** Supplied data follows **

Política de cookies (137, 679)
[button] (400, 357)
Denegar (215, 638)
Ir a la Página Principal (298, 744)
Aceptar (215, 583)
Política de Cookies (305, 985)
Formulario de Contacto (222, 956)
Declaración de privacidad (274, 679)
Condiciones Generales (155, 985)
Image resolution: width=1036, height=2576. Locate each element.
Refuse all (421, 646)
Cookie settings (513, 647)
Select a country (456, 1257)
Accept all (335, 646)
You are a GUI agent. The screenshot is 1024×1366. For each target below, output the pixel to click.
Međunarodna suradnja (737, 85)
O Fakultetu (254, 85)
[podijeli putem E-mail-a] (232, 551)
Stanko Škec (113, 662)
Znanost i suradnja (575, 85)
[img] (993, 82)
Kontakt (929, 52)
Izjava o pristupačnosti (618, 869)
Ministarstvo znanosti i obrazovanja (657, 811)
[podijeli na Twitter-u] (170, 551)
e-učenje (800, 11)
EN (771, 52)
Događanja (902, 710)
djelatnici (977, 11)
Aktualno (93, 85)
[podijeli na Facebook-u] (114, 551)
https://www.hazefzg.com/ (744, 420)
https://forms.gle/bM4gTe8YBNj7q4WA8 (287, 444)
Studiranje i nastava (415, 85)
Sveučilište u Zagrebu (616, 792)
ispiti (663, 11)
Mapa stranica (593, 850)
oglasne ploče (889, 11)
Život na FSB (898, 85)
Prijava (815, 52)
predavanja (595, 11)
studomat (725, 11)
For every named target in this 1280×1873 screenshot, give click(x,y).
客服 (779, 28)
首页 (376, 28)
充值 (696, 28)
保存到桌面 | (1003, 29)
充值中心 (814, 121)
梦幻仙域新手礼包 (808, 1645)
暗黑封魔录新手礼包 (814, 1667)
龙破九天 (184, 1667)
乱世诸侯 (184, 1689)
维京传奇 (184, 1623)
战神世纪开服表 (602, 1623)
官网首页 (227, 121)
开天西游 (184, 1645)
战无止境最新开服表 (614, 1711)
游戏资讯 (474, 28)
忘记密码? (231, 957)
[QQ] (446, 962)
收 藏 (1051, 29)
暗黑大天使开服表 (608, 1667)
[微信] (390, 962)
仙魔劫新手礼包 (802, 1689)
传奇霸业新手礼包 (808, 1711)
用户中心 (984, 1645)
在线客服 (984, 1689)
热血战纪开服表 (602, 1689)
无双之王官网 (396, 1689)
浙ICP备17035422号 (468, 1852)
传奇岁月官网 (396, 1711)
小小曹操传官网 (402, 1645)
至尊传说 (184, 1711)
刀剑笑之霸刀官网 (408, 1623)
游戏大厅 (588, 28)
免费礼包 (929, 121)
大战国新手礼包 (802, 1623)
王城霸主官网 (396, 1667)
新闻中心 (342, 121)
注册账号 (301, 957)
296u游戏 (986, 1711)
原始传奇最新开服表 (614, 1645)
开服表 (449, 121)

** End of Supplied data **

[Task to complete] Word for word, reproduce every line of the data.

[Your solution]
Política de cookies (137, 679)
[button] (400, 357)
Denegar (215, 638)
Ir a la Página Principal (298, 744)
Aceptar (215, 583)
Política de Cookies (305, 985)
Formulario de Contacto (222, 956)
Declaración de privacidad (274, 679)
Condiciones Generales (155, 985)
Image resolution: width=1036, height=2576. Locate each element.
Refuse all (421, 646)
Cookie settings (513, 647)
Select a country (456, 1257)
Accept all (335, 646)
You are a GUI agent. The screenshot is 1024×1366. For each target below, output the pixel to click.
Međunarodna suradnja (737, 85)
O Fakultetu (254, 85)
[podijeli putem E-mail-a] (232, 551)
Stanko Škec (113, 662)
Znanost i suradnja (575, 85)
[img] (993, 82)
Kontakt (929, 52)
Izjava o pristupačnosti (618, 869)
Ministarstvo znanosti i obrazovanja (657, 811)
[podijeli na Twitter-u] (170, 551)
e-učenje (800, 11)
EN (771, 52)
Događanja (902, 710)
djelatnici (977, 11)
Aktualno (93, 85)
[podijeli na Facebook-u] (114, 551)
https://www.hazefzg.com/ (744, 420)
https://forms.gle/bM4gTe8YBNj7q4WA8 (287, 444)
Studiranje i nastava (415, 85)
Sveučilište u Zagrebu (616, 792)
ispiti (663, 11)
Mapa stranica (593, 850)
oglasne ploče (889, 11)
Život na FSB (898, 85)
Prijava (815, 52)
predavanja (595, 11)
studomat (725, 11)
For every named target in this 1280×1873 screenshot, give click(x,y).
客服 (779, 28)
首页 (376, 28)
充值 (696, 28)
保存到桌面 | (1003, 29)
充值中心 (814, 121)
梦幻仙域新手礼包 (808, 1645)
暗黑封魔录新手礼包 (814, 1667)
龙破九天 (184, 1667)
乱世诸侯 (184, 1689)
维京传奇 (184, 1623)
战神世纪开服表 (602, 1623)
官网首页 (227, 121)
开天西游 (184, 1645)
战无止境最新开服表 (614, 1711)
游戏资讯 (474, 28)
忘记密码? (231, 957)
[QQ] (446, 962)
收 藏 (1051, 29)
暗黑大天使开服表 (608, 1667)
[微信] (390, 962)
仙魔劫新手礼包 (802, 1689)
传奇霸业新手礼包 (808, 1711)
用户中心 (984, 1645)
在线客服 (984, 1689)
热血战纪开服表 (602, 1689)
无双之王官网 (396, 1689)
浙ICP备17035422号 (468, 1852)
传奇岁月官网 (396, 1711)
小小曹操传官网 (402, 1645)
至尊传说 (184, 1711)
刀剑笑之霸刀官网 (408, 1623)
游戏大厅 (588, 28)
免费礼包 (929, 121)
大战国新手礼包 (802, 1623)
王城霸主官网 (396, 1667)
新闻中心 (342, 121)
注册账号 (301, 957)
296u游戏 (986, 1711)
原始传奇最新开服表 (614, 1645)
开服表 (449, 121)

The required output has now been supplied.